Abstract

We study elastic systems, such as interfaces or lattices, pinned by quenched disorder. To escape triviality as a result of "dimensional reduction," we use the functional renormalization group. Difficulties arise in the calculation of the renormalization group functions beyond one-loop order. Even worse, observables such as the two-point correlation function exhibit the same problem already at one-loop order. These difficulties are due to the nonanalyticity of the renormalized disorder correlator at zero temperature, which is inherent to the physics beyond the Larkin length, characterized by many metastable states.
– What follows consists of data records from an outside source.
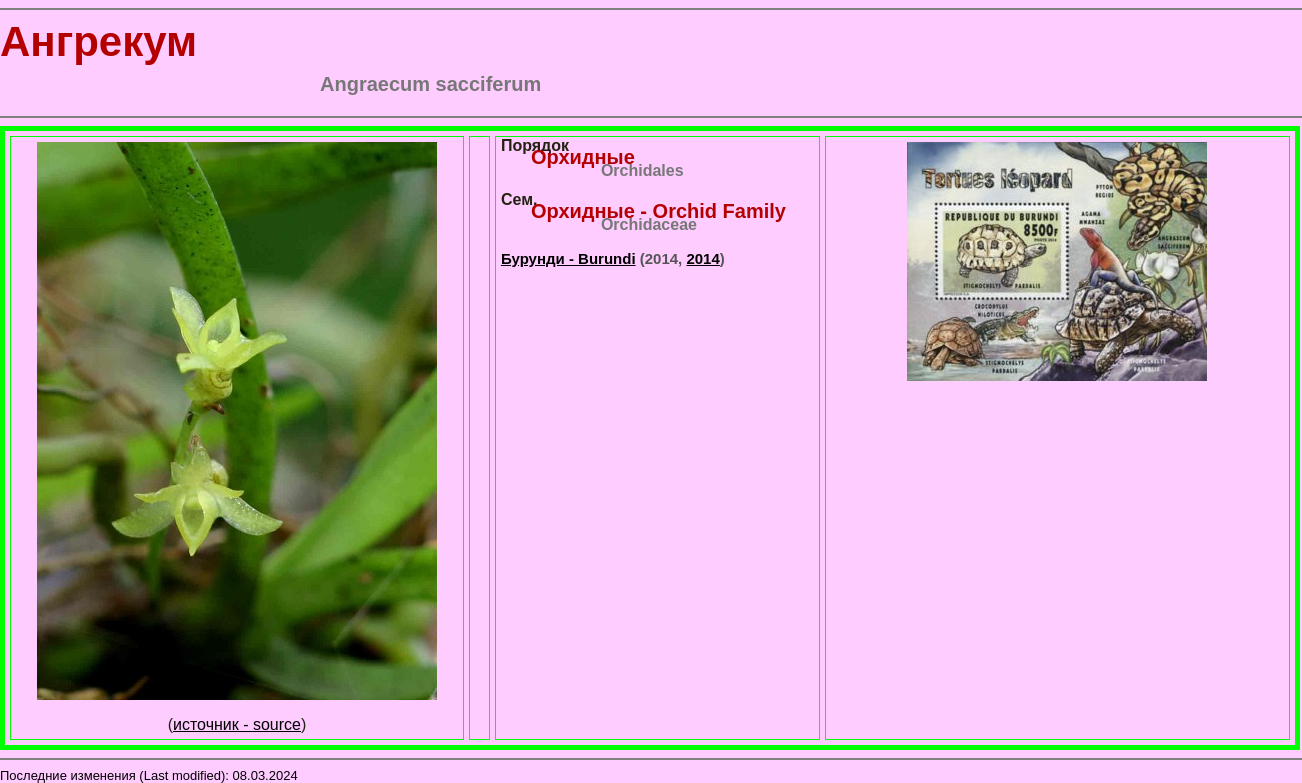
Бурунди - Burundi (568, 258)
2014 (702, 258)
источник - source (237, 724)
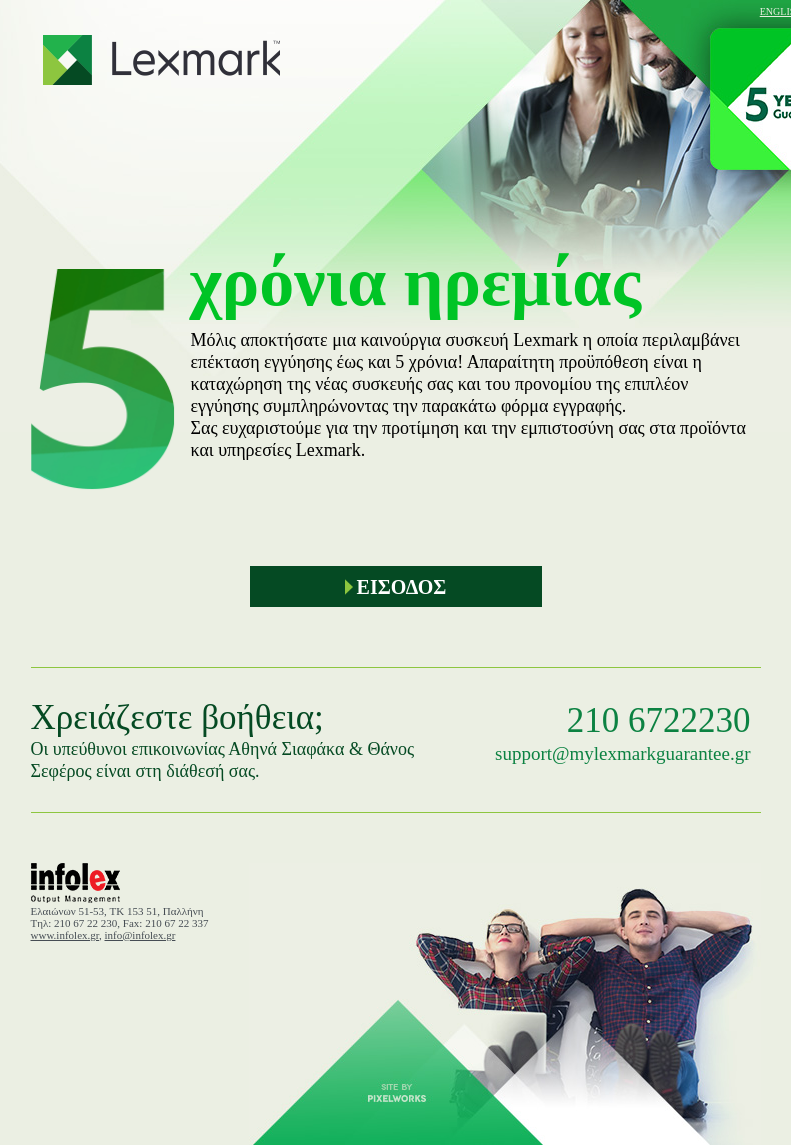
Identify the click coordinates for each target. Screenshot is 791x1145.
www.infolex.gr (65, 935)
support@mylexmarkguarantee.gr (622, 753)
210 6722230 (659, 720)
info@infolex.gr (140, 935)
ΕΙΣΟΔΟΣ (396, 587)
As a result, two-loop diagrams, which involve derivatives of the disorder correlator at the nonanalytic point, are naively "ambiguous." We examine several routes out of this dilemma, which lead to a unique renormalizable field theory at two-loop order. It is also the only theory consistent with the potentiality of the problem. The beta function differs from previous work and the one at depinning by novel "anomalous terms." For interfaces and random-bond disorder we find a roughness exponent zeta=0.208 298 04epsilon+0.006 858epsilon(2), epsilon=4-d. For random-field disorder we find zeta=epsilon/3 and compute universal amplitudes to order O(epsilon(2)). For periodic systems we evaluate the universal amplitude of the two-point function. We also clarify the dependence of universal amplitudes on the boundary conditions at large scale. All predictions are in good agreement with numerical and exact results and are an improvement over one loop. Finally we calculate higher correlation functions, which turn out to be equivalent to those at depinning to leading order in epsilon.